Weather Insight

Weather Analytics Platform

Overview

Weather tracking app with machine learning. Built with FastAPI and React to track multiple cities and run ML analysis for anomaly detection, trend prediction, and pattern clustering.

I built this to learn FastAPI and experiment with ML on real data. Weather data is free and complex enough to be interesting.

40+

REST endpoints

Pipeline

180

Days historical data

Architecture

React frontend talks to FastAPI backend, which connects to PostgreSQL and runs ML analysis. APScheduler runs background jobs hourly to collect weather and daily to clean up old data.

Frontend uses client-side caching with 10-minute TTL to reduce API calls. Backend fetches weather from OpenWeather API, stores it in PostgreSQL, and runs ML when users request insights.

ML uses NumPy and Pandas for data processing, then runs Z-Score for anomalies, Linear Regression for trends, and K-Means for clustering. Results cached for 24 hours.

Background jobs run automatically. Hourly job collects weather for all favorited cities. Daily job removes weather data older than 180 days.

Tech Stack

Backend

FastAPIAPSchedulerNumPyPandasScikit-learnSQLAlchemy

Database

Neon PostgreSQLJSONB for ML results

Frontend

React 18ViteContext APIRecharts

Deployment & APIs

Oracle Cloud (PM2 + systemd)VercelOpenWeather API

Technical Challenges

APScheduler on Limited RAM

Problem

Hourly weather collection with APScheduler running in-memory crashed the server under load.

Solution

Reduced APScheduler thread pool size. Tuned SQLAlchemy connection pooling. Added 2GB swap. Monitored with PM2.

Impact

Runs reliably every hour. Memory stays under 800MB.

Caching Strategy

Problem

Users check weather frequently. Every request hit the API and database. Slow and wasted API quota.

Solution

Built client-side caching with 10-minute TTL. Custom React hooks check cache before fetching. Request deduplication shares promises for identical requests.

Impact

Dashboard feels instant. API calls dropped 66%.

ML with Limited Data

Problem

ML needs historical data but new cities have none. Cannot show insights immediately.

Solution

Show clear messages when data is insufficient. Hourly collection builds history automatically. Sample data on registration lets users try features.

Impact

Users understand why ML isn't ready yet. Sample data works immediately.

Key Features

Multi-city tracking (up to 10 favorites)

Real-time weather with caching

Anomaly detection (Z-Score finds unusual temps)

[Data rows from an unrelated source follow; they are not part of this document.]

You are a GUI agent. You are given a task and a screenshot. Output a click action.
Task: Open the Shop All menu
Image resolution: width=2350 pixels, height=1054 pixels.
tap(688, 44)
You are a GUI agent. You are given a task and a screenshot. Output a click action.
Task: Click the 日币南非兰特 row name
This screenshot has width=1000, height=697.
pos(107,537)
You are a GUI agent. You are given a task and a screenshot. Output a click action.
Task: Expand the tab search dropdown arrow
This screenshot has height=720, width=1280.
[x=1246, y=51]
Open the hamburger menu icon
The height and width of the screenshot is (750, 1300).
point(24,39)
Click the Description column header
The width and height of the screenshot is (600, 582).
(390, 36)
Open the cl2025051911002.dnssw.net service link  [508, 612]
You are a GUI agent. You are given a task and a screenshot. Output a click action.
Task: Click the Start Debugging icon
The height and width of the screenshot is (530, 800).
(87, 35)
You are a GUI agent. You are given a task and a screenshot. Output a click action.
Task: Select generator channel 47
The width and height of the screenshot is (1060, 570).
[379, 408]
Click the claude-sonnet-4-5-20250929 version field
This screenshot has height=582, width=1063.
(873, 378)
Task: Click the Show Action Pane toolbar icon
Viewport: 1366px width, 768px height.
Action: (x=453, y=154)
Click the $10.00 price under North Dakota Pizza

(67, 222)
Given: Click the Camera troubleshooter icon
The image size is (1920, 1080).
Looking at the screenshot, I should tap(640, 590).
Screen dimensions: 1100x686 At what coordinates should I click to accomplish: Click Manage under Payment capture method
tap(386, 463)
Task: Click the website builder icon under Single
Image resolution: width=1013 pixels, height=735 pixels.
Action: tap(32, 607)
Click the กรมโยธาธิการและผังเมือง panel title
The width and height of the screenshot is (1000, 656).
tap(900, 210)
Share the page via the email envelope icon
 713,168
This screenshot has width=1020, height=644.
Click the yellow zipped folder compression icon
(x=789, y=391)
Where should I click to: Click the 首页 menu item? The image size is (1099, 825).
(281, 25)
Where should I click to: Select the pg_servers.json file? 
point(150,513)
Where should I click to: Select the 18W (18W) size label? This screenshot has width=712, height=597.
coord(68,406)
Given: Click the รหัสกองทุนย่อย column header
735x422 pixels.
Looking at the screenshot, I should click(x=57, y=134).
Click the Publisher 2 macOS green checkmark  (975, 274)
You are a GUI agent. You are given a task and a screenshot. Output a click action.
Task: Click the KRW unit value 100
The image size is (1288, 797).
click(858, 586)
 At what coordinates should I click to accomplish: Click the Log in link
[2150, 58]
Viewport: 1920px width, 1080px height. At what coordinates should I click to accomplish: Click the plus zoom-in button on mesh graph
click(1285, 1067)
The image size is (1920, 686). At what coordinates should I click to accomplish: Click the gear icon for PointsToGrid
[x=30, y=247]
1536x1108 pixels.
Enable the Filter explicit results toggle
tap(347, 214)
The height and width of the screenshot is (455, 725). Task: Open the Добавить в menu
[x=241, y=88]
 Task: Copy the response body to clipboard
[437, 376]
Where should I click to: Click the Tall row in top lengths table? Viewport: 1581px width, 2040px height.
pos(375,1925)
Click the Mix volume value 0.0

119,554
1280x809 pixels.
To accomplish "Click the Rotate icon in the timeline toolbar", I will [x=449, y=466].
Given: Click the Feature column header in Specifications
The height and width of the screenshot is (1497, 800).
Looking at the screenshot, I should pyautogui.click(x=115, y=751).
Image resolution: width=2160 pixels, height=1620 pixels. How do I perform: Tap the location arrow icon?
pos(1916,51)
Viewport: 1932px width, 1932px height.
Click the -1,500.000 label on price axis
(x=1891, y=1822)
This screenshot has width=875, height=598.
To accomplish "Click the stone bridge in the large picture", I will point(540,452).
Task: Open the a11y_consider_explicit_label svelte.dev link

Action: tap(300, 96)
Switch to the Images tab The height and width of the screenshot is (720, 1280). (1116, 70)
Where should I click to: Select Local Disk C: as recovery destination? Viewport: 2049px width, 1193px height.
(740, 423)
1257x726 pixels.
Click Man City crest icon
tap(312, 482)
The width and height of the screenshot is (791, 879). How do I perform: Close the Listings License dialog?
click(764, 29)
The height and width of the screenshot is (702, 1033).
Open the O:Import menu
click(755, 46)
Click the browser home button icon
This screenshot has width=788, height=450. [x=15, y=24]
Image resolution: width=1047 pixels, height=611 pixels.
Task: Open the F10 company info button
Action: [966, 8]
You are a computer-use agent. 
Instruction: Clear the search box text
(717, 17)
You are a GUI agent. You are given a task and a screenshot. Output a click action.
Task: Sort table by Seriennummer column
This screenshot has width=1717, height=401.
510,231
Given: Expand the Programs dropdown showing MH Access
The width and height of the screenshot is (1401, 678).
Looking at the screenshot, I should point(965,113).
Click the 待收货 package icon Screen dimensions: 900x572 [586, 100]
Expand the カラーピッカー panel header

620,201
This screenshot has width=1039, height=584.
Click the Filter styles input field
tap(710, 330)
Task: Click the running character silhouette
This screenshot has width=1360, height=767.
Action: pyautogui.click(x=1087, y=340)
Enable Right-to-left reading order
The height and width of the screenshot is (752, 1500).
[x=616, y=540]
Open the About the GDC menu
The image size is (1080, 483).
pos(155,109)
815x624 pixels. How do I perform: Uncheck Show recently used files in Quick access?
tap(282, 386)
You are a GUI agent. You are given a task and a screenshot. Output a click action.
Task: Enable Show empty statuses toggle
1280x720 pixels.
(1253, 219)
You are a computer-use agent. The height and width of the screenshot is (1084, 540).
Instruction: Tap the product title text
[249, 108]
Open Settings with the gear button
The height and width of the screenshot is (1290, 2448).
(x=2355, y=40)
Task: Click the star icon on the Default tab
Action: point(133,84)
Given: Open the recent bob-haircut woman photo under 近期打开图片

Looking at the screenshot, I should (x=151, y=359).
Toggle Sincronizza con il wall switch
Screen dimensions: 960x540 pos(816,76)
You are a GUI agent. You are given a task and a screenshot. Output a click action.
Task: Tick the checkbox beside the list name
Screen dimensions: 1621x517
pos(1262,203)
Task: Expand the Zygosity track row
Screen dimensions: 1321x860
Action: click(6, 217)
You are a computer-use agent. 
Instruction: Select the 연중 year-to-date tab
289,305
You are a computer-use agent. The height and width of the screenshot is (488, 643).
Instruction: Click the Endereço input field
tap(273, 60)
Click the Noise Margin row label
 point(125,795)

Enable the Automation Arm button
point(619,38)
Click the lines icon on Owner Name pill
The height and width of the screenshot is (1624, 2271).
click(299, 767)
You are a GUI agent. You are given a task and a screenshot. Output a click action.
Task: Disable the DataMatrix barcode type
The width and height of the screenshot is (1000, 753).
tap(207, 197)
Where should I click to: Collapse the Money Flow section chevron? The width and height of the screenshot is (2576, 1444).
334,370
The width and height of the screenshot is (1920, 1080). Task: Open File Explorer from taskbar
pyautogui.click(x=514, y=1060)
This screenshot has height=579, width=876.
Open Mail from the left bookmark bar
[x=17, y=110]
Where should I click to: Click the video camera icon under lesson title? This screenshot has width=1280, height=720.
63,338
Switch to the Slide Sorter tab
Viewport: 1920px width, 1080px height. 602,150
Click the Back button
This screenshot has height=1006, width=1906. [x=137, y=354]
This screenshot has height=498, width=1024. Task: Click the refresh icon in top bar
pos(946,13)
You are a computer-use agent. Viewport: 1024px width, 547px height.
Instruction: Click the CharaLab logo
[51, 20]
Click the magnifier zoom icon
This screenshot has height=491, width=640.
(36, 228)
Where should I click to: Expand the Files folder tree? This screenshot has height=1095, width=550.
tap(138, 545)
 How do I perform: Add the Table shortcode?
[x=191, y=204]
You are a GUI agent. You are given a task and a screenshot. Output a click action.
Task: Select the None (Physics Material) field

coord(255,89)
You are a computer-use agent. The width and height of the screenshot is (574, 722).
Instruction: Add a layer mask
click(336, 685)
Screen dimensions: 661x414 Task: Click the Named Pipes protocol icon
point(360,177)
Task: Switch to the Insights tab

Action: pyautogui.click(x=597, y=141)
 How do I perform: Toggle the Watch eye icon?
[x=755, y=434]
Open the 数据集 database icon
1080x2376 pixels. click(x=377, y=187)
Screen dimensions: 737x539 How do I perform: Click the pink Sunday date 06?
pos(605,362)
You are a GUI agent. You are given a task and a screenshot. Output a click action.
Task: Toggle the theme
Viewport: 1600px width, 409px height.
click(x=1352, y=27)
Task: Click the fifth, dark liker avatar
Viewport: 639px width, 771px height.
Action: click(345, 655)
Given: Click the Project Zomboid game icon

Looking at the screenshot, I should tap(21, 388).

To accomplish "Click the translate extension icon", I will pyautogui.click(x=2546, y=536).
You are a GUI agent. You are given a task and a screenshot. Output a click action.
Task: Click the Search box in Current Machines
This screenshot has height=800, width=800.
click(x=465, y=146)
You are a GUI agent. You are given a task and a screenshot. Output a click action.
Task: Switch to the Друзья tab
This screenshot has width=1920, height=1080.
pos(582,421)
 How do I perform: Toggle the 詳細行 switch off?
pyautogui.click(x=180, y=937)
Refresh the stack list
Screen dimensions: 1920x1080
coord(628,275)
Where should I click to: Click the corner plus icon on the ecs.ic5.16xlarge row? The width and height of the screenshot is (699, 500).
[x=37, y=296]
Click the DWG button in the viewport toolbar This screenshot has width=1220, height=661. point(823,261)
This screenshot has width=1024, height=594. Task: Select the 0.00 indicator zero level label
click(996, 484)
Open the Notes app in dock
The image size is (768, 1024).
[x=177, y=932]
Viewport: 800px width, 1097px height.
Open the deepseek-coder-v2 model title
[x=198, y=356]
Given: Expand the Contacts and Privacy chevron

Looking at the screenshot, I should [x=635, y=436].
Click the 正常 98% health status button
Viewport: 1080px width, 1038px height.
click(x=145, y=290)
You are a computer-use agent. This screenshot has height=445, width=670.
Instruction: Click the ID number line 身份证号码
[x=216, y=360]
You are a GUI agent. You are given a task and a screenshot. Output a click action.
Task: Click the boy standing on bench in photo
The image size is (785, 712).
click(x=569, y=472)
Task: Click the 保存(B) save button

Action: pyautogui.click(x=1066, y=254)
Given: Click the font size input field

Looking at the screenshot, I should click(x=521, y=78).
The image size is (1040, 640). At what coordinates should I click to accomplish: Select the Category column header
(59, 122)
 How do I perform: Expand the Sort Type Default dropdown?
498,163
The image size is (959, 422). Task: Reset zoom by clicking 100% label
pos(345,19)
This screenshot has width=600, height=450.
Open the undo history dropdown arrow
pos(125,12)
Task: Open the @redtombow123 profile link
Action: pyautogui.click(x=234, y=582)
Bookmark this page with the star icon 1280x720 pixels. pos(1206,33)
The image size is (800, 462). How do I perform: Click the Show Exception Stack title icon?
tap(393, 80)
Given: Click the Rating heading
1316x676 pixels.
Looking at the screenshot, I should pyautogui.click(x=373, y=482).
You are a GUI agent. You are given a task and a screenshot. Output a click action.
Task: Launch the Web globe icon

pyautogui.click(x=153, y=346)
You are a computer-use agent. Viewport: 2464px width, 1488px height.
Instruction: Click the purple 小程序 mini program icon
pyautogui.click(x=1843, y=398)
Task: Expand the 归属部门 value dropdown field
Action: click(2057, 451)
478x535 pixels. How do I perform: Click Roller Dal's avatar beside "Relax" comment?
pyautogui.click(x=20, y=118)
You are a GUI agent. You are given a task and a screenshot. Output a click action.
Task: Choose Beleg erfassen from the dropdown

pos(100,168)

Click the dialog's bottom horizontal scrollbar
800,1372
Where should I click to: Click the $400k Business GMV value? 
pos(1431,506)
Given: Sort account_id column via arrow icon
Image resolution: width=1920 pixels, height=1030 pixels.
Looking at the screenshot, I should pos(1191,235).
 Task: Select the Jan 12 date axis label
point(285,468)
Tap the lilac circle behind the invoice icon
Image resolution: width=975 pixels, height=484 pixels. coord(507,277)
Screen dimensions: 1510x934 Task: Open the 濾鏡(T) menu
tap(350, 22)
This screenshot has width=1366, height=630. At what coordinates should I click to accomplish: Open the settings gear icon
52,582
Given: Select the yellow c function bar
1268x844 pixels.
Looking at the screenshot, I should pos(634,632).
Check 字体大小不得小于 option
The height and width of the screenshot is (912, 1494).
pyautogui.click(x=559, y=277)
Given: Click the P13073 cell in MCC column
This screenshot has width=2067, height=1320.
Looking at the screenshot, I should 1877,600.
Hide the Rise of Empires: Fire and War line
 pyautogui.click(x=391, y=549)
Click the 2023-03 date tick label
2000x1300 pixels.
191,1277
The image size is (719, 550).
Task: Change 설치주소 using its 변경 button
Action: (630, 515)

Trend prediction (Linear Regression, 7-day forecast)

Pattern clustering (K-Means groups similar weather)

Hourly background collection

180-day data retention

What I Learned

FastAPI is Fast: Love the automatic API docs and async support. Type hints catch errors early. Feels more modern than Flask.

APScheduler Needs Tuning: Works well but needs memory optimization. Thread pool size matters when RAM is limited.

Real Data is Messy: APIs return nulls and weird formats. Test data doesn't prepare you for production. Added validation everywhere.

Client Caching Works: 10-minute TTL is a good balance. Request deduplication was surprisingly helpful.

ML is Simpler Than I Thought: Linear Regression and K-Means work well with minimal tuning. Data quality matters more than algorithm complexity.

What I'd Do Differently: Use Celery instead of APScheduler for production. Add rate limiting. WebSocket for live updates instead of polling. Better error messages from day one.